Hardly surprising, however, is the fact that Tokarski has already been there. The Watson, Saskatchewan native made his NHL debut in relief on January 16 at Florida, playing 20 minutes and stopping all five shots faced. Tokarksi’s impressive premiere was enough to earn him a second appearance just three days later at Madison Square Garden, as he made eight saves while channeling childhood hero Henrik Lundqvist from across the ice as the Lightning faced off against the Rangers.
“It was awesome,” Tokarski recalled. “Everything about it was a blast, and for me it was a dream come true. My junior career was good. The AHL was definitely a step up. Then the NHL was another step. So I think there were a few learning curves and some things I needed to adjust in my game, but overall I think I was in a decent groove.”
Tokarski’s NHL transition was eased somewhat by a solid defensive group surrounding him, consisting of veteran Mattias Ohlund, standout rookie Victor Hedman and Mike Lundin, whose familiar presence in front of the net provided a degree of solace for Tokarski after the two had spent time with the Admirals before Lundin’s recall to Tampa Bay.

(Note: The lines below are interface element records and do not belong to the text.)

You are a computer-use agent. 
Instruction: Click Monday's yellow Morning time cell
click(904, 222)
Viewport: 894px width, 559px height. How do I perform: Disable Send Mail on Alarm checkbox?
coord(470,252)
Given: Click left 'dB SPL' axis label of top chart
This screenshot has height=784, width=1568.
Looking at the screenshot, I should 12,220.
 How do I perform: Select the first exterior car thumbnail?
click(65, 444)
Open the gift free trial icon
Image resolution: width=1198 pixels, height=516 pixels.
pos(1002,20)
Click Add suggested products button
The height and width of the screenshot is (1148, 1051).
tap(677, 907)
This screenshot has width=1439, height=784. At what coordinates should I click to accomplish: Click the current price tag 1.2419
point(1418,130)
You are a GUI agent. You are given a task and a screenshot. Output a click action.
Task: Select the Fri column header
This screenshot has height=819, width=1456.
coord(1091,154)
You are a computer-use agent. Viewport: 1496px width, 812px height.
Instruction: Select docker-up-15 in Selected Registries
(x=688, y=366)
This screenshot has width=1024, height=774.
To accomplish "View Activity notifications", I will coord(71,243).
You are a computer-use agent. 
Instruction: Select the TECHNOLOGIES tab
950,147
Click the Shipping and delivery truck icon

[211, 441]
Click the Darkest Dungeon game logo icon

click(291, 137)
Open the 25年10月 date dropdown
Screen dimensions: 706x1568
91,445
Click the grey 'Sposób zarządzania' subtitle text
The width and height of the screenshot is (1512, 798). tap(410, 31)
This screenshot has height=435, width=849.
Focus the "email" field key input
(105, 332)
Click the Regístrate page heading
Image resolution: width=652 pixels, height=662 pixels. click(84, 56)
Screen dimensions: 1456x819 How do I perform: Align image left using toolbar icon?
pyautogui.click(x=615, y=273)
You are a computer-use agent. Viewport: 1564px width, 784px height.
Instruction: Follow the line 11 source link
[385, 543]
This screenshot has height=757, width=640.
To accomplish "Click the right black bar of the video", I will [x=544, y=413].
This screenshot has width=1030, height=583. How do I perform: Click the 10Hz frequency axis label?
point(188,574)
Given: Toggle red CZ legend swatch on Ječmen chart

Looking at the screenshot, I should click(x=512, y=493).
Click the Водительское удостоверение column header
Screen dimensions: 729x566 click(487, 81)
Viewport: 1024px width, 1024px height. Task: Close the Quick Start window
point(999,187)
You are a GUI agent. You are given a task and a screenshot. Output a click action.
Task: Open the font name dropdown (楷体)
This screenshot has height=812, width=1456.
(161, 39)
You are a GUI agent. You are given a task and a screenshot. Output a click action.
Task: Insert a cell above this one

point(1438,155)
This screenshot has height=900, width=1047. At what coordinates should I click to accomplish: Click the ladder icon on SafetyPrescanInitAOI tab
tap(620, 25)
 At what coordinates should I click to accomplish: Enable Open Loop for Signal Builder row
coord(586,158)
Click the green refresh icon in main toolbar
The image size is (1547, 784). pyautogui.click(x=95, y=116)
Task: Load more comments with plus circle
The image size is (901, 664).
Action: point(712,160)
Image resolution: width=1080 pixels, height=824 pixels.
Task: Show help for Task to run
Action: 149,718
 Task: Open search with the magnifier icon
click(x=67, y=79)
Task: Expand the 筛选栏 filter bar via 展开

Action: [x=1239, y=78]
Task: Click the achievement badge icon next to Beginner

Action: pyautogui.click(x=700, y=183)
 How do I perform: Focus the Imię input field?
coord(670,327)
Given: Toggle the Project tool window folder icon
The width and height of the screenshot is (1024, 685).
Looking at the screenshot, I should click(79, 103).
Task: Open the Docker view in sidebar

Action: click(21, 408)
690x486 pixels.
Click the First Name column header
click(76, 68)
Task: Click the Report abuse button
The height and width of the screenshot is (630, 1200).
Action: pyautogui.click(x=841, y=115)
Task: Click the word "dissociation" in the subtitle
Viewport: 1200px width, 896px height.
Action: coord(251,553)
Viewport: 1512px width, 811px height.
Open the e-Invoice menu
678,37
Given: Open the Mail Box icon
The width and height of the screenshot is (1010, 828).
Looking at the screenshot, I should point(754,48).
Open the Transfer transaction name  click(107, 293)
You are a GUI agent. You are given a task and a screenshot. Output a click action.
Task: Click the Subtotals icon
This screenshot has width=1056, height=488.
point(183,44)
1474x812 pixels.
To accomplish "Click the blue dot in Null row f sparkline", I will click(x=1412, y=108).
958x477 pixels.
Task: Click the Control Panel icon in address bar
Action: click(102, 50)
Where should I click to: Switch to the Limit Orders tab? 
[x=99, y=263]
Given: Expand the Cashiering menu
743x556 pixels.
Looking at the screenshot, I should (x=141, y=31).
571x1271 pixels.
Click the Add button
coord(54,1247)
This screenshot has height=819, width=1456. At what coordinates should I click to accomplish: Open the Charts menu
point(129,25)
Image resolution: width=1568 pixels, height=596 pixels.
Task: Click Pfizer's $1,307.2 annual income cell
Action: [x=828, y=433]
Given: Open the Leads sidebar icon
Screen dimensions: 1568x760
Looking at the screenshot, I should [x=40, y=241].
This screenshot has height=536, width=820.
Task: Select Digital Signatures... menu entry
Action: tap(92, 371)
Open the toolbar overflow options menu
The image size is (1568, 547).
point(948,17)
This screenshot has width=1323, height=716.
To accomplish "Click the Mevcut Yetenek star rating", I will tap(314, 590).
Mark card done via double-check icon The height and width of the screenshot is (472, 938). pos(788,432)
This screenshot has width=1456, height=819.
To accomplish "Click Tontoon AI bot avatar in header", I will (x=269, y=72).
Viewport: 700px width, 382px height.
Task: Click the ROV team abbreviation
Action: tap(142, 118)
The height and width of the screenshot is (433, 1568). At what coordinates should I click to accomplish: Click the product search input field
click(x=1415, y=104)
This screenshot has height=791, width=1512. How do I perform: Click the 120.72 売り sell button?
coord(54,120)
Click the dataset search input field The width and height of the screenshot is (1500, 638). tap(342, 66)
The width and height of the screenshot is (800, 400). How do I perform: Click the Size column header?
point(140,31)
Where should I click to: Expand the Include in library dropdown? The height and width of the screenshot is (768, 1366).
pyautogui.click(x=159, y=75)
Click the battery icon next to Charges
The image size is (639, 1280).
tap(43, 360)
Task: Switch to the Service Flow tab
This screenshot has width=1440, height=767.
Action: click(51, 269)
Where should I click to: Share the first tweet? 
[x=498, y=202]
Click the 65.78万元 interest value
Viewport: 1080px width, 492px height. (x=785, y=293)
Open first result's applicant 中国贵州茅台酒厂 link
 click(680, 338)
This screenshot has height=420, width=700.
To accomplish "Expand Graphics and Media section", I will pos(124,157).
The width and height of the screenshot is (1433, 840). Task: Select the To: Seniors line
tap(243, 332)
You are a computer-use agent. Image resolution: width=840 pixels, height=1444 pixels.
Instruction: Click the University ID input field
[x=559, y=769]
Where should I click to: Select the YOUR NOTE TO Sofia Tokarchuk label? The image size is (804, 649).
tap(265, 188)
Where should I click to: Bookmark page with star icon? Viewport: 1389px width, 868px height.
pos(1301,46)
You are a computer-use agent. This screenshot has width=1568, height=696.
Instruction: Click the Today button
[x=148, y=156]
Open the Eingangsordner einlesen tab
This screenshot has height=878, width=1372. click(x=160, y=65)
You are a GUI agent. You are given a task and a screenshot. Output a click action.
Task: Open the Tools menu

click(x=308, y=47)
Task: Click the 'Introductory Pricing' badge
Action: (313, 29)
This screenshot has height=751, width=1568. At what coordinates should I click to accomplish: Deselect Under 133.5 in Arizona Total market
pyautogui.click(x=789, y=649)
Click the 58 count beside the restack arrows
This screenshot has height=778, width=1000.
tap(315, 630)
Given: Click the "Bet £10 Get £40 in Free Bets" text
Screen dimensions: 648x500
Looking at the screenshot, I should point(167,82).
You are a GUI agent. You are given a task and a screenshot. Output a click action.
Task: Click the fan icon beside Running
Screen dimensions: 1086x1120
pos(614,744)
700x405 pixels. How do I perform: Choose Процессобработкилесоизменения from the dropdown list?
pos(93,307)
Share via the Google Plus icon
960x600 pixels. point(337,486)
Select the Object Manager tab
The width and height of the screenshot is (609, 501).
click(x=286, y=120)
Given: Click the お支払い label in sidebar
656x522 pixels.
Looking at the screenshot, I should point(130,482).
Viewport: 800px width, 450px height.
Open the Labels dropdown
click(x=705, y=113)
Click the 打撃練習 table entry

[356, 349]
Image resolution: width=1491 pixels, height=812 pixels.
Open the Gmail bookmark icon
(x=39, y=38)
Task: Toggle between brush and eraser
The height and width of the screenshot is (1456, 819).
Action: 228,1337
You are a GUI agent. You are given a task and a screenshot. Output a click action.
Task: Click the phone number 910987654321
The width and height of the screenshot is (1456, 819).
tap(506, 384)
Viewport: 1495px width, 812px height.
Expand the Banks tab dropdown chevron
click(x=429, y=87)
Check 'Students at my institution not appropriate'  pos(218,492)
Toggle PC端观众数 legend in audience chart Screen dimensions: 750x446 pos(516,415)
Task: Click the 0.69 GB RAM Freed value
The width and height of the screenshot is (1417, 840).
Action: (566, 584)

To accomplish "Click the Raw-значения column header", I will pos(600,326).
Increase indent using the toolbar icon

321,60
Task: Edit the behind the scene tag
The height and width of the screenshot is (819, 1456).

Even so, Tokarski has benefitted from facing talent at the NHL level, where a large majority of shooters are often seasoned pros more than capable of picking apart even the most talented goaltending prospects.
“Overall, the NHL is just a better league,” Tokarski admitted. “Players are bigger, stronger, faster, smarter and it forces you to adapt to better skill sets. Especially as a goaltender, you just have to be ready for anything.”
Including being named as one of hockey’s elite young stars.